Once the target was identified, the tools became clear, especially “joining” with the children instead of banishing them when they go “off the charts.” Washburn’s “Developmental Repair” training manual (which thousands have downloaded for free) suggests a number of tools for quieting high-intensity arousal, including breathing slowly and intentionally (children will copy this instinctively), providing reassuring words to quiet fury and panic (“I hear you, you’re telling me that wasn’t OK”), or shifting attention with repetitive play (such as tossing a ball). They key is to “remain physically nearby as the storm passes through.”
As regulation is restored, the staff then seeks to help children “find their minds,” a process called “mentalizing.” This involves giving children a language and a shared story for what they and others are experiencing. An example: “I want you to have the toy and I’m looking for it. You think no one will help you but I am thinking I will.”
After many hundreds of painstaking and patient interactions, the children learn “not only to trust others but also how their own minds influence how they think, how they feel and how they act.” No longer are they “random stimulus machines.” A frequently asked question (of the staff) is: Has the child hired you yet? “You can’t do anything until the child hires you as someone they’re willing to try to trust,” Gearity said.
Kids must stay in the community: Kids spend only half-days at Washburn, and the rest of their day in school. The decision to keep them in school for part of the day, though financially costly, was deliberate, said Gearity, who is not a fan of daylong-treatment programs.

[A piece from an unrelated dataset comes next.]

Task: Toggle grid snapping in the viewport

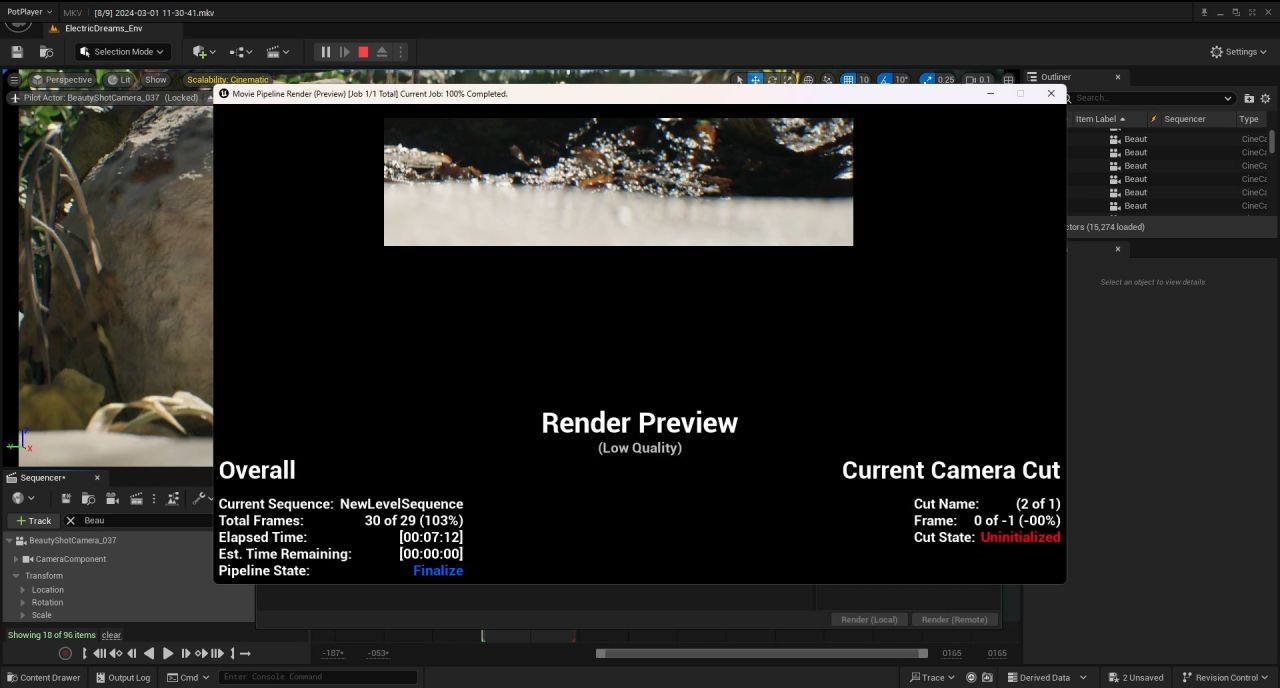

“What we see is a phenomenon that I call ‘geography cure,’” she said. “They do great when they’re in the program, but when they come back into the community they fall apart again. These children go from one day-treatment program to the next day-treatment program to the next hospital program to the next. And they just became regulars in this circuit of non-repair.

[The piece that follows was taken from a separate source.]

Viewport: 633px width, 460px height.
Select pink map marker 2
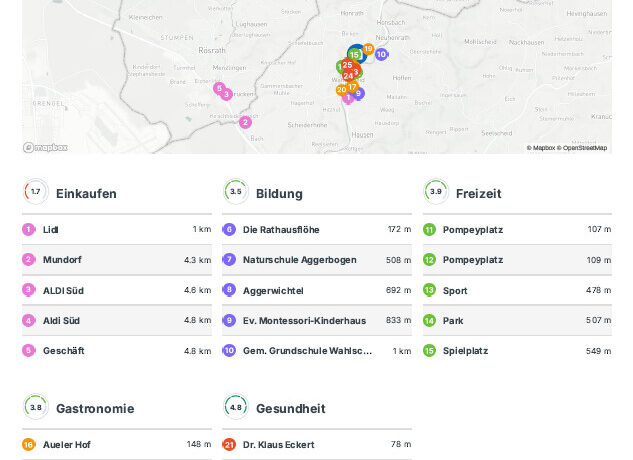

“Instead of having them be with us all day, we need to keep them invested in the community, and we need to keep the community invested in them.”
Keeping them in school isn’t always easy, Gearity said. “They are known as ‘the wild things.’ They’re often the kids teachers want to get rid of. There’s a research finding that describes these children as ‘lifelong anti-social behavior by age 5.’ That’s the category. We said, whoa, that is not what we want to reinforce. We’ve got to give these kids a chance.”
This means spending time on outreach and collaboration, she said. Toward that end, the staff members go to the children’s schools on Fridays.
After about one year, a majority of Washburn kids are able to make a successful, full-time return to school, said Executive Director Steve Lepinski.
When Washburn staff members move into their brand-new, 55,000-square-foot, $24.5 million building late this year, they’ll take with them a well-developed treatment model and seasoned staffers, some of whom now boast more than a decade or two of service.
The new facility, at Glenwood and Dupont Avenues, will double the size of Washburn’s current space, which now serves more than 2,700 children a year (55 percent of whom are low-income). A training institute for mental health professionals and other caregivers is part of the new-building plans.
Gearity still visits the staff once a week. “We talk about what’s happening. Sometimes we laugh, sometimes we have very intellectual conversations, sometimes we cry, sometimes we sit and look like deer in the headlights because we can’t believe what’s going on. And we comfort each other, we keep each other company. … We know when we look at the stress biology research, the most effective way to reduce cortisol activation is company.”